C. §7205. United States v. Quility [76-2 USTC ¶9631], 541 F. 2d
172, 176 (7th Cir. 1976).
Johnson's
second argument is that the district court erred in failing to rule on
the government's motion to correct a typographical error in the
information. Count II of the information charged that Johnson supplied a
false and fraudulent statement to his employer on
September 10, 1974
, when in fact the date was
September 1, 1974
. While it may have been preferable for the court to have corrected this
typographical error by amendment, see FED. R. CRIM. P. 7(e); cf. Stewart
v. United States, 395 F. 2d 484, 489 (8th Cir. 1968), a variance
between the date in the pleading and the proof is not fatal if the proof
shows that the acts charged were committed within the period of the
statute of limitations and prior to the date of the information, as long
as the date is not a material element of the offense, and the defendant
is not prejudiced.

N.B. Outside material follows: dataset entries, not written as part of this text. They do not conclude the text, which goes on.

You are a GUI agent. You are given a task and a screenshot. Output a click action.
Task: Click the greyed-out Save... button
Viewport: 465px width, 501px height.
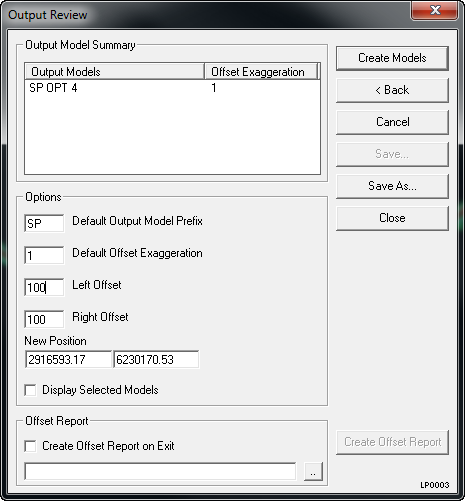[x=392, y=154]
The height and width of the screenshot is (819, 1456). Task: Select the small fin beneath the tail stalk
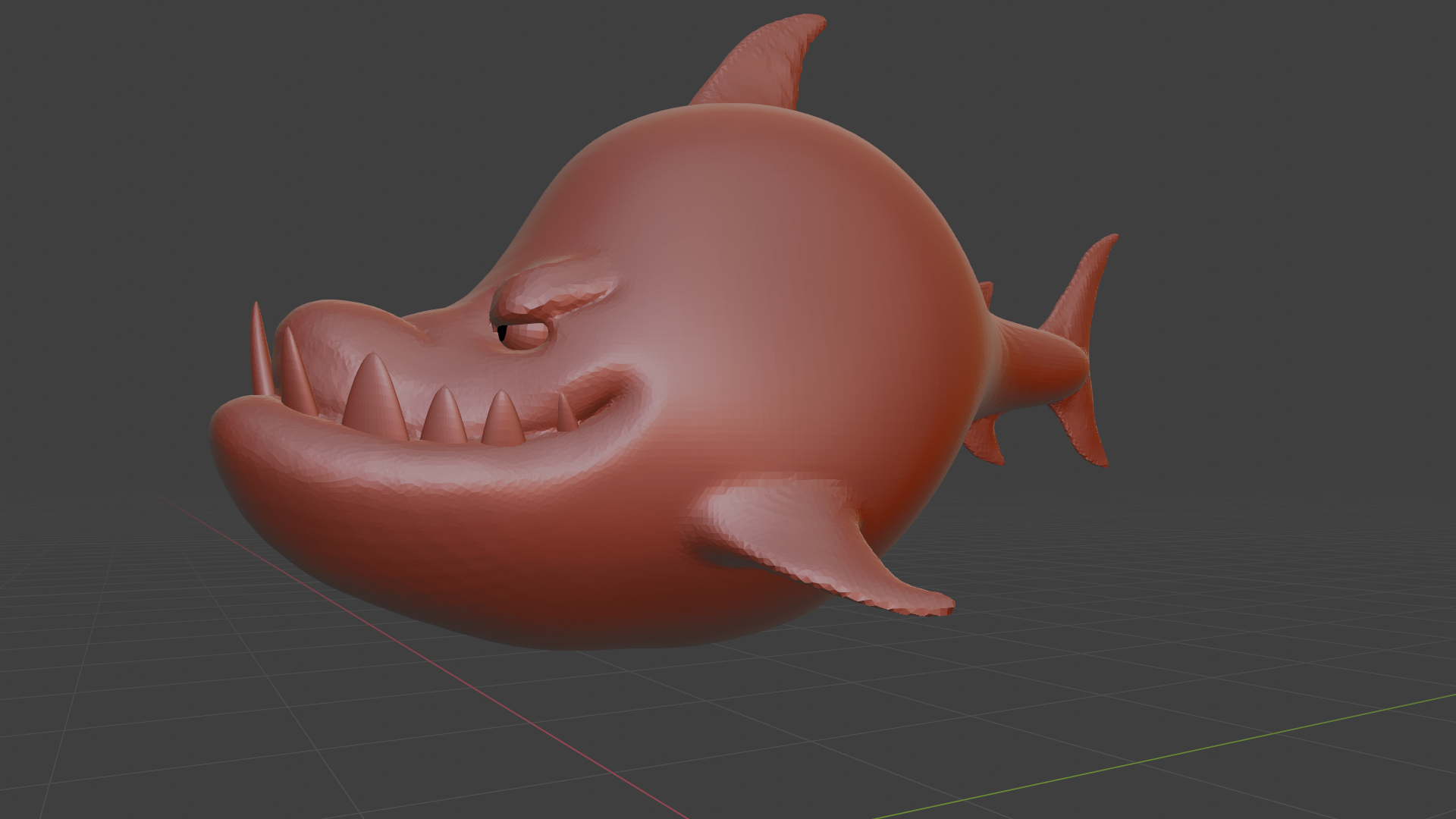(x=984, y=441)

United States v. Powell, 564 F. 2d 256, 259
(8th Cir. 1977), cert. denied, 98 S. Ct. 1449 (1978); United States
v. Joyner, 539 F. 2d 1162, 1164-65 (8th Cir.), cert. denied, 429
U. S.
983 (1976). Section 7205 does not make the precise time or date an
essential element of the offense of supplying false information to an
employer.
Although
Johnson alleges that he was prejudiced by the error in the preparation
of his defense, he does not provide facts which demonstrate prejudice.

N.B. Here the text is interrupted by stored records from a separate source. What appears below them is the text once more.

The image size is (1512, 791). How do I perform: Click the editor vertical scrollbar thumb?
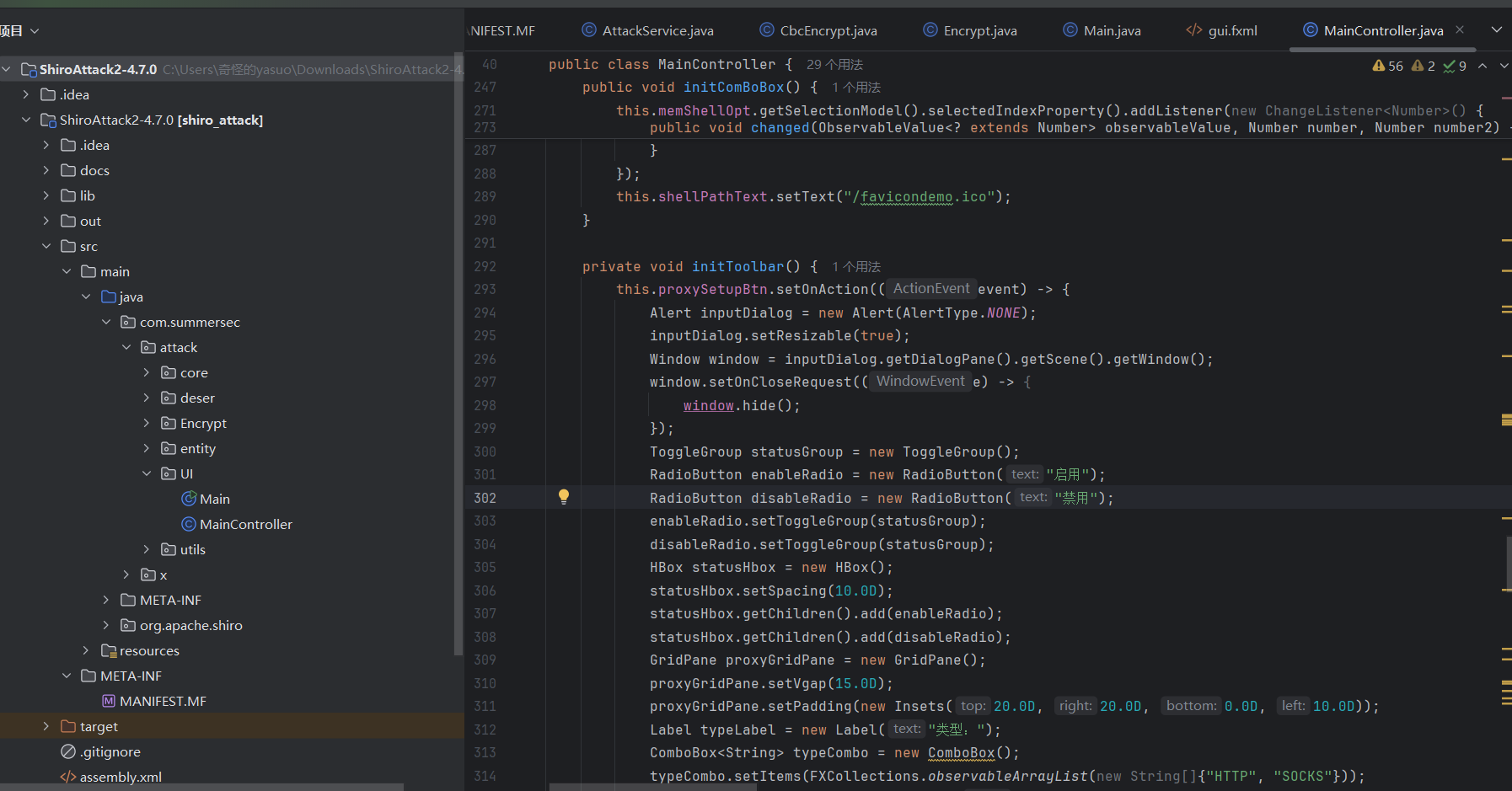tap(1508, 563)
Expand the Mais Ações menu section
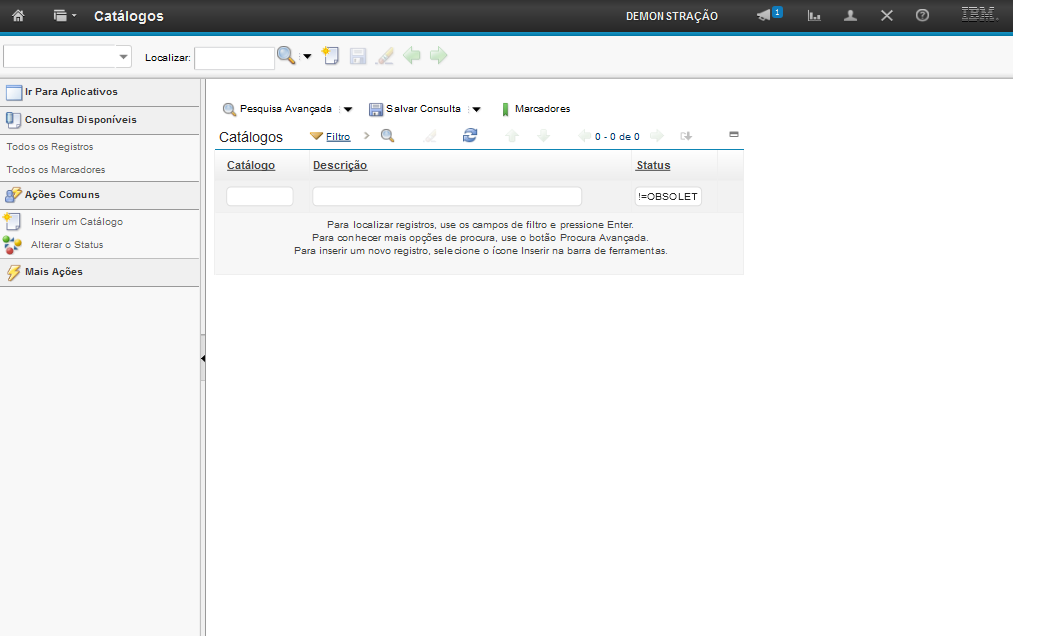Screen dimensions: 1040x640 pyautogui.click(x=53, y=272)
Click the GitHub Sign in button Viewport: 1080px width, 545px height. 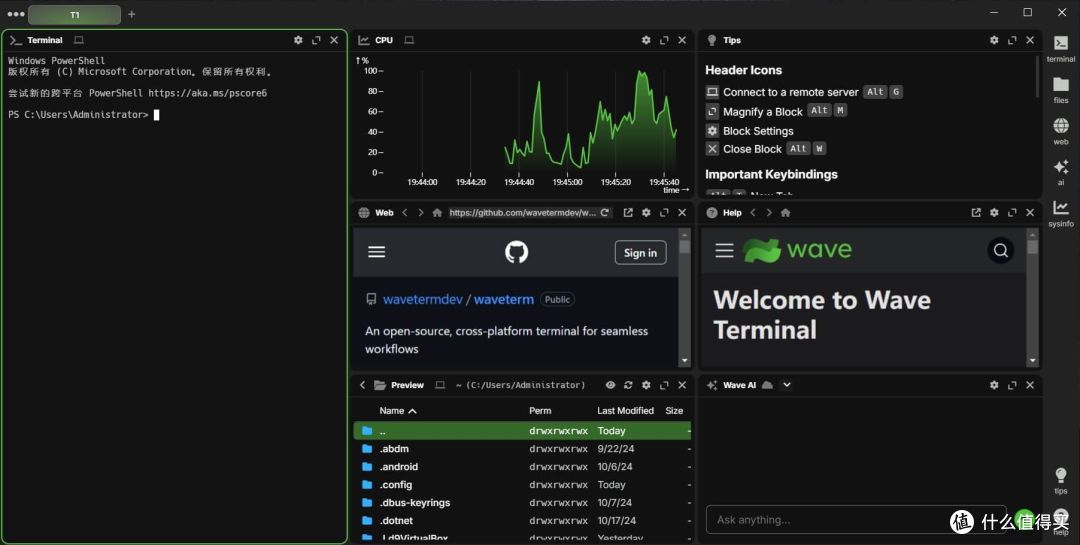(640, 253)
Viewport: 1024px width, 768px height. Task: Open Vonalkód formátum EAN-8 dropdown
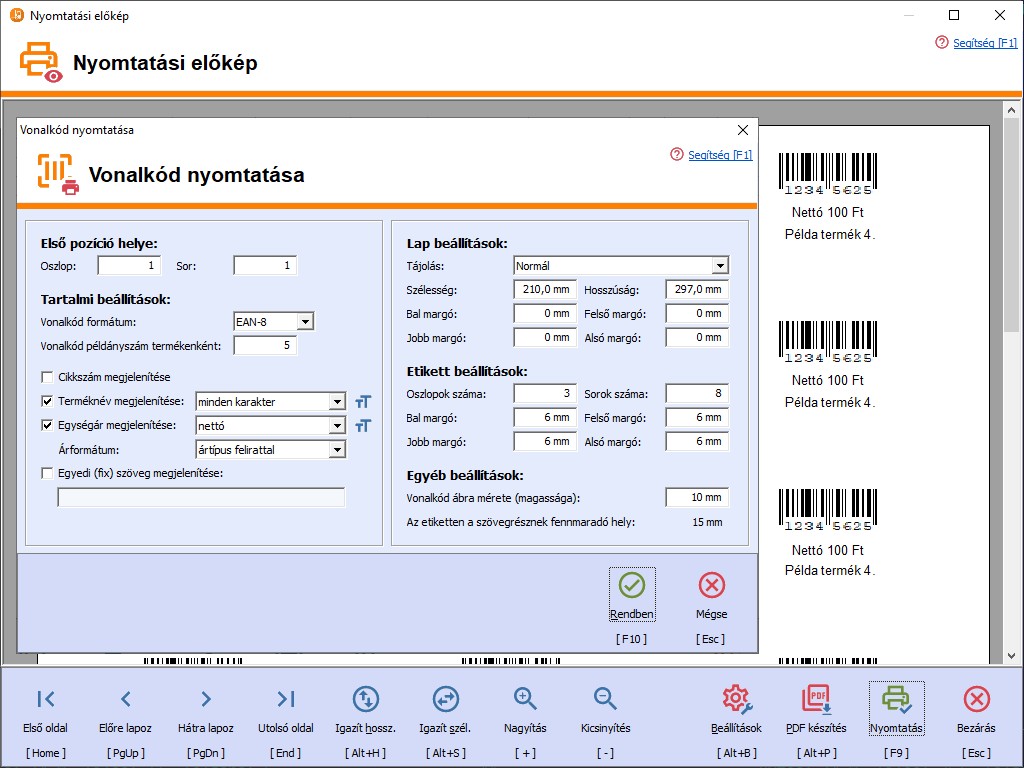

He and the attorney appointed to assist him had ample opportunity to
become fully acquainted with the nature and scope of the government's
evidence. They had actual notice of the error by service of a copy of
the motion to correct. Johnson did not answer the motion, object to
evidence pertaining to the date of the offense, or move for a
continuance. It is difficult to see how he could have been prejudiced,
since he did not present any evidence in his defense. Cf. Gregory v.
United States, 364 F. 2d 210, 213 (10th Cir.), cert. denied, 385
U. S.
962 (1966). The record establishes that the typographical error was
harmless and did not affect Johnson's substantial rights.
The judgment
of conviction is affirmed.
[78-2 USTC ¶9595]
United States of America
, Plaintiff-Appellee v. Hugh R. Johnson, Defendant-Appellant
(CA-10),
U. S. Court of Appeals, 10th Circuit, No. 77-1366,
3/22/78
, Affirming unreported District Court decision
[Code Secs. 61 and 7205--result unchanged under '76 Tax Reform Act]
Criminal penalties: Withholding exemption certificates, fraudulently
made: Constitutionality: Federal Reserve notes.--The taxpayer's
conviction for filing false withholding exemption certificates with his
employers was affirmed on appeal. His various constitutional arguments
and contentions were rejected.
Toshiro
Suyematsu, Charles E. Graves, United States Attorneys, Lawrence A.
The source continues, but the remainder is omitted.